Garan Lucow Miller remains open during COVID-19. Learn More.
May 12, 2021
The Court of Appeals, in Saad v Westfield Ins Co, unpublished Court of Appeals opinion No. 350557 (April 22, 2021), analyzed four recent fraud opinions from the Court of Appeals and Michigan Supreme Court and provided a clear test for determining whether a claimant’s alleged fraud was sufficient to invalidate an insurance policy in this post-Bahri world.
In Saad, Plaintiff claimed she suffered an injury arising out of a motor vehicle accident and further claimed that because of her injury, she was unable to drive for several months. Plaintiff’s insurer, Westfield, denied her claim for PIP benefits and obtained surveillance of Plaintiff driving prior to her filing a lawsuit. During her deposition, Plaintiff testified she was unable to drive. Westfield filed a motion for summary disposition arguing its policy was invalidated by Plaintiff’s fraud. The Circuit Court granted Westfield’s motion.
On appeal, the Saad Court first looked at Haydaw v Farm Bureau Ins Co, 332 Mich App 719 (2020)(currently pending before the Michigan Supreme Court on application). The Haydaw Court found that fraudulent statements made during the discovery process are incapable of satisfying the elements necessary to void a policy on the basis of post-procurement fraud. The Saad Court next looked to Fashho v Liberty Mut Ins Co, ___ Mich App ___ (9/17/20)(currently pending before the Michigan Supreme Court on application), in which the Fassho Court clarified Haydaw, establishing that fraud obtained during the course of litigation may still be used to void an insurance contract so long as it relates back to the fraud that took place before the proceedings began. Where fraud only occurs after litigation begins, it cannot be used to void an insurance contract.
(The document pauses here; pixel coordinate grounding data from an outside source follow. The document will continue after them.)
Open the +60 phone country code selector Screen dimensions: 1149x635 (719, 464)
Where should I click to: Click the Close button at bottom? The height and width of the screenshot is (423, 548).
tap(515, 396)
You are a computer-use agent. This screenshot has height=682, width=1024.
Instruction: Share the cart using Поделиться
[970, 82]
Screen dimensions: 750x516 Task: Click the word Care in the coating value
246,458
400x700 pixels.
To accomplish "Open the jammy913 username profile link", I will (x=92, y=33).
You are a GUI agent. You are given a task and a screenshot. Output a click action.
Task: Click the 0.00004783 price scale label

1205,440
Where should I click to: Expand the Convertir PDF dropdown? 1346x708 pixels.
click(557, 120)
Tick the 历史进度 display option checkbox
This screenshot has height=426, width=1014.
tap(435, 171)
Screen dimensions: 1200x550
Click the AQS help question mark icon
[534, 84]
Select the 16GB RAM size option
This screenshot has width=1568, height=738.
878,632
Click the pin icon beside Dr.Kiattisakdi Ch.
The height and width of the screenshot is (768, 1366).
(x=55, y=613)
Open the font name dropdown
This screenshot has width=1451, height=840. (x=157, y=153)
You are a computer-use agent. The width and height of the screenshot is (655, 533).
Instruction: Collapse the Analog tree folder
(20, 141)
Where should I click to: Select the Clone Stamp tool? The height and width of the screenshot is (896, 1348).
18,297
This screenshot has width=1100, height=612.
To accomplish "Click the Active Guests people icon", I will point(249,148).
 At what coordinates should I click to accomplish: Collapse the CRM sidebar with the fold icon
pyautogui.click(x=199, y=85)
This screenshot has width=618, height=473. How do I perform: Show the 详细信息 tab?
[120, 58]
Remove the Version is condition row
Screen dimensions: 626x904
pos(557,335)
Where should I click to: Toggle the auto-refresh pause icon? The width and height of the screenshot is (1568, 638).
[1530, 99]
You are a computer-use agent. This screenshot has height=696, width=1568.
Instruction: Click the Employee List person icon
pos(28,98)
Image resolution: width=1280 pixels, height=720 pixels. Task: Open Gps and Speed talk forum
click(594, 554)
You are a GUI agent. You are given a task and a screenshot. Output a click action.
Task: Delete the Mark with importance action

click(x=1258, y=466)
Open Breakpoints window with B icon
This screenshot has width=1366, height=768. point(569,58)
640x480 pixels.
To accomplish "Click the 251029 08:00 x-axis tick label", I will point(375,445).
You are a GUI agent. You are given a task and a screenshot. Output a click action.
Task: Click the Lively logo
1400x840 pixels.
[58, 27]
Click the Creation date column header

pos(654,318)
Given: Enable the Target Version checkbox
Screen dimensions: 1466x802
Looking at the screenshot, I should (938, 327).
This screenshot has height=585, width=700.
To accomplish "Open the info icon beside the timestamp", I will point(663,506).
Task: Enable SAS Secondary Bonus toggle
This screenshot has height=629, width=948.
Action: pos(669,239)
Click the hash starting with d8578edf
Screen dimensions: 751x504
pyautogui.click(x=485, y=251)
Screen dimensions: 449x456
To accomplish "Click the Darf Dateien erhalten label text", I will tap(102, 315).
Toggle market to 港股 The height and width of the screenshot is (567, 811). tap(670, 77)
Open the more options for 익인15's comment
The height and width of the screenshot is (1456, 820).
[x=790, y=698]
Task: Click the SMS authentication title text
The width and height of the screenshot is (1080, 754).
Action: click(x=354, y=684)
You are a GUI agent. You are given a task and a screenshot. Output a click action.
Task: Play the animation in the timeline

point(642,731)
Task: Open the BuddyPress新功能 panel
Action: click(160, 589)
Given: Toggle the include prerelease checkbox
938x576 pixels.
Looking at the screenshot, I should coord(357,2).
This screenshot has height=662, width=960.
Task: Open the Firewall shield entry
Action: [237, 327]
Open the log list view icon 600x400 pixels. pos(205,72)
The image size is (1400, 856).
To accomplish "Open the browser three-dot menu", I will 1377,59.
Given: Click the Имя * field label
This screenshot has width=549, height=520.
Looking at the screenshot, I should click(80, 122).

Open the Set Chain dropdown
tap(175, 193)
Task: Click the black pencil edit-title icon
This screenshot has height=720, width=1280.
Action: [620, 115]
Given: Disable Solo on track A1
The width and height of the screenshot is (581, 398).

The Saad Court then looked at the Supreme Court’s opinion in Meemic Ins Co v Fortson, 506 Mich 287 (2020). The Meemic Court determined that rescission is available as a remedy for post-procurement no-fault insurance fraud only if the fraud amounted to a substantial breach of the insurance contract. Rescission, however, remains available as a remedy for pre-procurement fraud. Lastly, the Saad Court looked at Williams v Farm Bureau Mut Ins Co, __ Mich App __ (No. 349903, January 28, 2021), in which the Williams Court found that Bahri’s fraud test applies only to instances of fraud in the inducement, not to post-procurement fraud. (See also the dissent in Williams.)
Reading Haydaw, Fashho, Meemic, and Williams together, the Saad Court found that unless an insured’s fraud results in a substantial breach of the insurance contract, fraud provides a basis for the opposite party to a contract to rescind the contract only if the fraud occurred before the contract was signed and before litigation commenced. To determine whether a “substantial breach” occurred, a trial court considers whether the non-breaching party obtained the benefit which he or she reasonably expected to receive. The Saad Court noted that Plaintiff’s alleged fraud occurred after the insurance contract was signed, but before litigation commenced and thus her alleged fraud was post-procurement fraud and could only invalidate her insurance policy if it amounted to a substantial breach of her insurance contract, which it did not.